WAYY
- Eau Claire, Wisconsin; United States;
- Frequency: 790 kHz
- Branding: Sports Talk 105.1

Programming
- Format: Sports
- Affiliations: Infinity Sports Network Milwaukee Brewers Radio Network Milwaukee Bucks Radio Network

Ownership
- Owner: Mid-West Family Broadcasting; (Clear Water Brands, Inc.);
- Sister stations: WAXX, WEAQ, WECL, WIAL, WISM-FM

History
- First air date: November 18, 1954; 71 years ago
- Former call signs: WCHF (1954-1958) WAXX (1958-1978)
- Former frequencies: 1150 kHz (1954–1996)
- Call sign meaning: sister station of WAXX-FM ("YY" alphabetical after "XX")

Technical information
- Licensing authority: FCC
- Facility ID: 7062
- Class: B
- Power: 5,000 watts day 123 watts night
- Translator: 105.1 W286CK (Eau Claire)

Links
- Public license information: Public file; LMS;
- Webcast: Listen Live
- Website: wayyradio.com

= WAYY =

WAYY (790 AM) is a commercial radio station in Eau Claire, Wisconsin. It broadcasts a sports radio format and is owned by Mid-West Family Broadcasting. Programming is mostly from Infinity Sports Network. It also carries Milwaukee Brewers baseball and Milwaukee Bucks basketball. The radio studios and offices are in Altoona, Wisconsin.

By day, WAYY transmits with 5,000 watts non-directional. But to protect other stations on 790 AM from interference, it reduces power at night to 123 watts. (For most of its history, WAYY ran 5,000 watts around the clock, using a directional antenna at night with multiple towers. But as the economy moved, those extra towers were sold off, and nighttime power was reduced.) WAYY's transmitter is on Black Avenue at Tower Drive in Seymour, Wisconsin. Programming is also heard on 185-watt FM translator W286CK at 105.1 MHz in Eau Claire.

==History==
In November 1954, the station signed on as WCHF, changing its call letters to WAXX in September 1958. In its early years, it was on 1150 kHz. The station played current middle-of-the-road music (MOR), then converted to country music in 1966. In the 1960s, WAXX was bought by the same company that owned WEAU-TV/WEAU-FM, and the country format was simulcast on WEAU-FM, renamed WAXX-FM in 1977. In February 1978, WAXX was rebranded as WAYY and began playing an oldies format. After several format modifications, WAYY went to talk radio in January 1991.

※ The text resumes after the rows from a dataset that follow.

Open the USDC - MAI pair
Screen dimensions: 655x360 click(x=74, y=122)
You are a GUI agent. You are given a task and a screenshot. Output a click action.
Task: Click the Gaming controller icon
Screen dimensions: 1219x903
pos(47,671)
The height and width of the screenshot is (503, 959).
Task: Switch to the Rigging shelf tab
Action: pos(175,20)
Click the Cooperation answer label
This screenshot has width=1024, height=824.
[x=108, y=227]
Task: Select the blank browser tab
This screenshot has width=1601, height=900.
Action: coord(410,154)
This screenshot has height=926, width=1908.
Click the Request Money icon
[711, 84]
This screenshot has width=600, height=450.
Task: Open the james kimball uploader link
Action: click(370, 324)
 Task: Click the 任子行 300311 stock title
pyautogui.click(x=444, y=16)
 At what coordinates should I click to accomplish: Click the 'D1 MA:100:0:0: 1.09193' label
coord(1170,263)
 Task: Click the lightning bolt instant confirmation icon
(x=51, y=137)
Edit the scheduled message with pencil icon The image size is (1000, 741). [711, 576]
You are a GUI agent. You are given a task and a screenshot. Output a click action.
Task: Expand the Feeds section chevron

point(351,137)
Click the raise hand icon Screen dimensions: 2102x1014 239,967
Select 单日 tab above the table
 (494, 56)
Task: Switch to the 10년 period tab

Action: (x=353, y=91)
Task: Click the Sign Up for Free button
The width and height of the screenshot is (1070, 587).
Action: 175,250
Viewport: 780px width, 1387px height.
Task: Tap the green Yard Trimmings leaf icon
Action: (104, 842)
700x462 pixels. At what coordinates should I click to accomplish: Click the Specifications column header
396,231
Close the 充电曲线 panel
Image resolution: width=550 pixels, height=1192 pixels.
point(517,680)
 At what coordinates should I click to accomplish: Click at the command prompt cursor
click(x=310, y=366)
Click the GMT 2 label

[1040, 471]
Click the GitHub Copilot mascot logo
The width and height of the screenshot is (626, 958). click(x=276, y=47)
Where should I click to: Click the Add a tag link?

WAYY & WAXX were sold to Central Communications in 1984 and moved into their new building (and current home) behind WEAU-TV in 1985. Following the acquisition of WEAQ 790 in 1996, the two AM stations switched frequencies, with WAYY now at 790 on the AM dial. WAYY, WAXX, WEAQ, and sister stations WIAL, WECL & WDRK were sold to Maverick Media, LLC in 2003.

WAYY and its Eau Claire sister stations, along with Maverick Media's Rockford, Illinois stations, were sold to Mid-West Family Broadcasting for $15.5 million. The purchase of the Eau Claire stations was consummated on October 1, 2013, while the Rockford station purchases were consummated on June 1, 2014.

On April 28, 2014, WAYY changed its format to sports, with programming from CBS Sports Radio.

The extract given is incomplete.